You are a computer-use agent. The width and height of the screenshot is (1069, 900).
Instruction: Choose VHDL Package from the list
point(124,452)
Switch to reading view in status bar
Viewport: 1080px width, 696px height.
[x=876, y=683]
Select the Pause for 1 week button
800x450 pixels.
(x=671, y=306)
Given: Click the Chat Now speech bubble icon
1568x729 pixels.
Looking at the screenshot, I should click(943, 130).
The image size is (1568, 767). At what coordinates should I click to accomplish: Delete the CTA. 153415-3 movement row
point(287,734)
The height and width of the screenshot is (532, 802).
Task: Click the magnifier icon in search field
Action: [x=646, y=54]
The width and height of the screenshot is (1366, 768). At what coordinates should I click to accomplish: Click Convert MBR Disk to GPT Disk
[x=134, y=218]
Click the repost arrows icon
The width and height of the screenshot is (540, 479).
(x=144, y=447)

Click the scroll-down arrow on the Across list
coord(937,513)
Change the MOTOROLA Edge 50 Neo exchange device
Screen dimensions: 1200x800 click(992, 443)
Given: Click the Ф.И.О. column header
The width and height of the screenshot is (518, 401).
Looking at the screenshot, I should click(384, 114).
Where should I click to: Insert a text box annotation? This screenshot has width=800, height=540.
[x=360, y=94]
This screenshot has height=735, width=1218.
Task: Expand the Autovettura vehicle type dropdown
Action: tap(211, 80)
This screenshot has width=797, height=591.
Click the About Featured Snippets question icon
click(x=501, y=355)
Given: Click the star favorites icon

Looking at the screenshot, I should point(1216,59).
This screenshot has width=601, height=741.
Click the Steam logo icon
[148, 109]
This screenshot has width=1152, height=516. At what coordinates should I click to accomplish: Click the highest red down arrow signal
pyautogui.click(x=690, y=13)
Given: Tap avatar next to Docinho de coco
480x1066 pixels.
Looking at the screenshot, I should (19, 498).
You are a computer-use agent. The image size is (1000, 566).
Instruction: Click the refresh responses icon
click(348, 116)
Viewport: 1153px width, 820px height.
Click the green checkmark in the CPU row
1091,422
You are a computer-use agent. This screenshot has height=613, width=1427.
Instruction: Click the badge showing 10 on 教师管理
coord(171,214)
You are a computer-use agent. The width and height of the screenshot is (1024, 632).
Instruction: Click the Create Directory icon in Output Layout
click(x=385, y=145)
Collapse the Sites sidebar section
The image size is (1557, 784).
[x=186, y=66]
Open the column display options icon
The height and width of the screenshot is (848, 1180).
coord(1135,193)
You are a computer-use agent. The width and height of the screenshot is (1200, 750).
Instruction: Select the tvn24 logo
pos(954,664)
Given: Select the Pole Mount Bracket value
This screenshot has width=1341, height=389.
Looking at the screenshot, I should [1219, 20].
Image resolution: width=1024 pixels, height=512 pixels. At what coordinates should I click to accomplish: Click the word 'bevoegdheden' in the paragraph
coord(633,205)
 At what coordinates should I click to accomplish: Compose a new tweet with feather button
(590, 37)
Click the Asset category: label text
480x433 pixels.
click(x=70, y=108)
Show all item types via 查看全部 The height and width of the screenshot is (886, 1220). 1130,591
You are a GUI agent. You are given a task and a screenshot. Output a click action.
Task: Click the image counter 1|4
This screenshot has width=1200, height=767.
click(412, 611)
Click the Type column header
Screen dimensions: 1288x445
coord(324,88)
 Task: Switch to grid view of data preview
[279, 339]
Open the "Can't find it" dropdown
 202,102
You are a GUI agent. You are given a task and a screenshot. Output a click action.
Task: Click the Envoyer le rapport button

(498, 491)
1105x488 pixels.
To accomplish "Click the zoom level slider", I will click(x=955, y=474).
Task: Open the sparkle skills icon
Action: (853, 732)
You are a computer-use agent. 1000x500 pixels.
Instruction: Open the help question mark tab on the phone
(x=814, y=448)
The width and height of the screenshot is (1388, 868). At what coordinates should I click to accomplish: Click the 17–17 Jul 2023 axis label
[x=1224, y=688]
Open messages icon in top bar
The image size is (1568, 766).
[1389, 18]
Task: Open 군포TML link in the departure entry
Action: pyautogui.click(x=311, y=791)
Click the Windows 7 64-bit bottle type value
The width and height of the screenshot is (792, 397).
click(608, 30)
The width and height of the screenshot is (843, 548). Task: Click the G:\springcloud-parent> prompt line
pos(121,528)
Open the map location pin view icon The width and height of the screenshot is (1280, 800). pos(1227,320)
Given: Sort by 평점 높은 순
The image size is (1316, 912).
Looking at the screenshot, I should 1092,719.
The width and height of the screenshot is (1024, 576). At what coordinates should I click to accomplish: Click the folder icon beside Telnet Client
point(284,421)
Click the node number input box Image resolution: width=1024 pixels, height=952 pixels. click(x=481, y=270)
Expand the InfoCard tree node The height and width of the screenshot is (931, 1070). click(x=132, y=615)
--------------------
WORK TASK:
Check each line of the records for the word "computer", and show the lines that contain it.

RESULT FOR THIS EXERCISE:
You are a computer-use agent. The width and height of the screenshot is (1069, 900).
You are a computer-use agent. The image size is (1000, 566).
You are a computer-use agent. This screenshot has height=613, width=1427.
You are a computer-use agent. The width and height of the screenshot is (1024, 632).
You are a computer-use agent. The width and height of the screenshot is (1200, 750).
You are a computer-use agent. 1000x500 pixels.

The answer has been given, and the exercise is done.